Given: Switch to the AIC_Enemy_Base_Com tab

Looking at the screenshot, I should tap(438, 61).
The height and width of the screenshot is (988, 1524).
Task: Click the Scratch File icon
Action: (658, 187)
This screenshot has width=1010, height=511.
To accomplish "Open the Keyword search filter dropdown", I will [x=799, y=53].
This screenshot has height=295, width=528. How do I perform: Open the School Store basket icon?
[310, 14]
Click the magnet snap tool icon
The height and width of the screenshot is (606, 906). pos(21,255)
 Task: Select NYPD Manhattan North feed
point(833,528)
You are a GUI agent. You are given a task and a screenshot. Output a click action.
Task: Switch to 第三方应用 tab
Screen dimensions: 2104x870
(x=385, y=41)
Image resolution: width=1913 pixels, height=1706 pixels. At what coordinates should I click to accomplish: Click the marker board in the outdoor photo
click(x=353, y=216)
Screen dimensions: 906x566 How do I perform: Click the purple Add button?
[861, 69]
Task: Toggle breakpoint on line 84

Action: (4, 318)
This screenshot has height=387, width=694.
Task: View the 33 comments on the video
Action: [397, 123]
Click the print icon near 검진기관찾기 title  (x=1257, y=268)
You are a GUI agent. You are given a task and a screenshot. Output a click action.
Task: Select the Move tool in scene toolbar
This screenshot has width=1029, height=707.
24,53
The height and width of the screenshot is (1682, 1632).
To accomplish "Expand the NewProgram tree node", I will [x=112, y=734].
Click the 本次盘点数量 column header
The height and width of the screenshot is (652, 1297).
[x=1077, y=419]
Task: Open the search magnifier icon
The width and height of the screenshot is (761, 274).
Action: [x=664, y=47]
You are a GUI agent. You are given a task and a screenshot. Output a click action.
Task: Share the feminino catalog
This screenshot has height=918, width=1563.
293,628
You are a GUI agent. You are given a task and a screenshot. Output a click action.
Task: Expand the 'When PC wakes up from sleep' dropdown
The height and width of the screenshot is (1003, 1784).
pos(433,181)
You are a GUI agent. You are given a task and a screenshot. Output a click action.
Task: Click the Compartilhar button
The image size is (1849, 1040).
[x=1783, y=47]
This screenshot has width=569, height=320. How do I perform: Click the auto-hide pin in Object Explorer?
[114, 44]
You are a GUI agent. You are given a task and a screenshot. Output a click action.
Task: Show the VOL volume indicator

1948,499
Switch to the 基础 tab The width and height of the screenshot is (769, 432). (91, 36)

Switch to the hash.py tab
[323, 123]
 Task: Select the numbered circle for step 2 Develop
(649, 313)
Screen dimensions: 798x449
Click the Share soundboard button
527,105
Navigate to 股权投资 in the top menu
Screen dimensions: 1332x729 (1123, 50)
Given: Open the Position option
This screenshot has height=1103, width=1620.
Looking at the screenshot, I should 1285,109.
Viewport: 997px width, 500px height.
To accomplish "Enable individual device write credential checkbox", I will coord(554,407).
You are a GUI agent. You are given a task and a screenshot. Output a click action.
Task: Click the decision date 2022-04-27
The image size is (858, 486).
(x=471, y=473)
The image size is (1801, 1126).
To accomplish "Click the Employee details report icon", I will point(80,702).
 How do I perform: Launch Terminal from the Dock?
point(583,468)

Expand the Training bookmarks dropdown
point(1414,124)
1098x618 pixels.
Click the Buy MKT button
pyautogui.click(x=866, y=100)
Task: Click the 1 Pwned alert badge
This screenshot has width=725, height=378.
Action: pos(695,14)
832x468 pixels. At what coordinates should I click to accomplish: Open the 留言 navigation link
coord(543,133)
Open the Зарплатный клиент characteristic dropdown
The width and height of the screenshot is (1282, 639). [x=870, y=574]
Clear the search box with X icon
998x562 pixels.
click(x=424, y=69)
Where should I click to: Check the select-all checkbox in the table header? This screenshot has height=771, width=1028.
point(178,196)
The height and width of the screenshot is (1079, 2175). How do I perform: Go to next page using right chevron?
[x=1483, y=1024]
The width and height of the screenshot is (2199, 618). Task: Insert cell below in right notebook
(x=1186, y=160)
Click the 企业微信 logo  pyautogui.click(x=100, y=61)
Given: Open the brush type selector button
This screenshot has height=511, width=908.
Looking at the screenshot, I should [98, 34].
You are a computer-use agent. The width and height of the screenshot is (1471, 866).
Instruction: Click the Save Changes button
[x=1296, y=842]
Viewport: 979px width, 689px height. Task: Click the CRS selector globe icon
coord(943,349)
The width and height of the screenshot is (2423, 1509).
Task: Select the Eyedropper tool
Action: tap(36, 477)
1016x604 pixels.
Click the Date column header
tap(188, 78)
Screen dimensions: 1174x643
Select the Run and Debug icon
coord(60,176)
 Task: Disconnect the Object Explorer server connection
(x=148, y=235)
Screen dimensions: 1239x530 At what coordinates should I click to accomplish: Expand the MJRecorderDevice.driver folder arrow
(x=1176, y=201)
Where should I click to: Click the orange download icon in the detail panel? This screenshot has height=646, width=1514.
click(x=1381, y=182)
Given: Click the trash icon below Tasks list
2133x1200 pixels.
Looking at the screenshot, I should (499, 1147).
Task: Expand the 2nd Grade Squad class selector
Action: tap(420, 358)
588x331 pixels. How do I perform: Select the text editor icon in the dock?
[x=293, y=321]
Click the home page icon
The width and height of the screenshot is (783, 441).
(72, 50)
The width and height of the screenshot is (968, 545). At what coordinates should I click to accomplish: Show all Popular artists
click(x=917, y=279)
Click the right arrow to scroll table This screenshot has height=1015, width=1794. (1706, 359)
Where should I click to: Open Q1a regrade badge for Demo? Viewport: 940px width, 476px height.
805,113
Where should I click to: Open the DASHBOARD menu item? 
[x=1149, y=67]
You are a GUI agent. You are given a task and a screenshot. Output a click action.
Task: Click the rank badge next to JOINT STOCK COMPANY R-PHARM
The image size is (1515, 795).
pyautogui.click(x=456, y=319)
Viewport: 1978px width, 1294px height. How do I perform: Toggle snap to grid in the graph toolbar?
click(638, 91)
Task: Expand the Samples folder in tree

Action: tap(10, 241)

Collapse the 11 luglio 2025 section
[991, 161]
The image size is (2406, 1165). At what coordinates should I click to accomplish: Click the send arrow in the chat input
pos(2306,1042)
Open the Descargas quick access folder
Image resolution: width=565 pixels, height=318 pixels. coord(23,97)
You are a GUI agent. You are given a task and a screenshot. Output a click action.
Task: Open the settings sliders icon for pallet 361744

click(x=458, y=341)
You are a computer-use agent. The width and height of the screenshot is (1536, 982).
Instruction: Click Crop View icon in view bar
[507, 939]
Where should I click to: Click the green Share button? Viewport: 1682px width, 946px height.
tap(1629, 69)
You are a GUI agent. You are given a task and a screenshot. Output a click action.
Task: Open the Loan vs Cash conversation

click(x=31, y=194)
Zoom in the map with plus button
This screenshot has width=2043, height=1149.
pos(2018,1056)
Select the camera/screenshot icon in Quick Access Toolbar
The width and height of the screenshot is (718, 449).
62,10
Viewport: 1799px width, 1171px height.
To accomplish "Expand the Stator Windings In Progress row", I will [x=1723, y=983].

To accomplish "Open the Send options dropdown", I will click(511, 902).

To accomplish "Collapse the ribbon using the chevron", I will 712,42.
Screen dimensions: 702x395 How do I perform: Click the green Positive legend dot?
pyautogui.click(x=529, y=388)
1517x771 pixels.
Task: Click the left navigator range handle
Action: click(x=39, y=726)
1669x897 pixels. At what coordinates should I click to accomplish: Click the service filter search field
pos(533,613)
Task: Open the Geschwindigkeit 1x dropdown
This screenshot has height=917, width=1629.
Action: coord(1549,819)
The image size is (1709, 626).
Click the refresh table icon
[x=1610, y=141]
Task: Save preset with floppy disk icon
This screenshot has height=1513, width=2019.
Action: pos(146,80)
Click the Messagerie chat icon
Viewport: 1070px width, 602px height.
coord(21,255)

*Task statement*
Your answer should be every line from the material above in which the word "computer" appears.

*Answer box*
You are a computer-use agent. The width and height of the screenshot is (1471, 866).
You are a computer-use agent. The width and height of the screenshot is (1536, 982).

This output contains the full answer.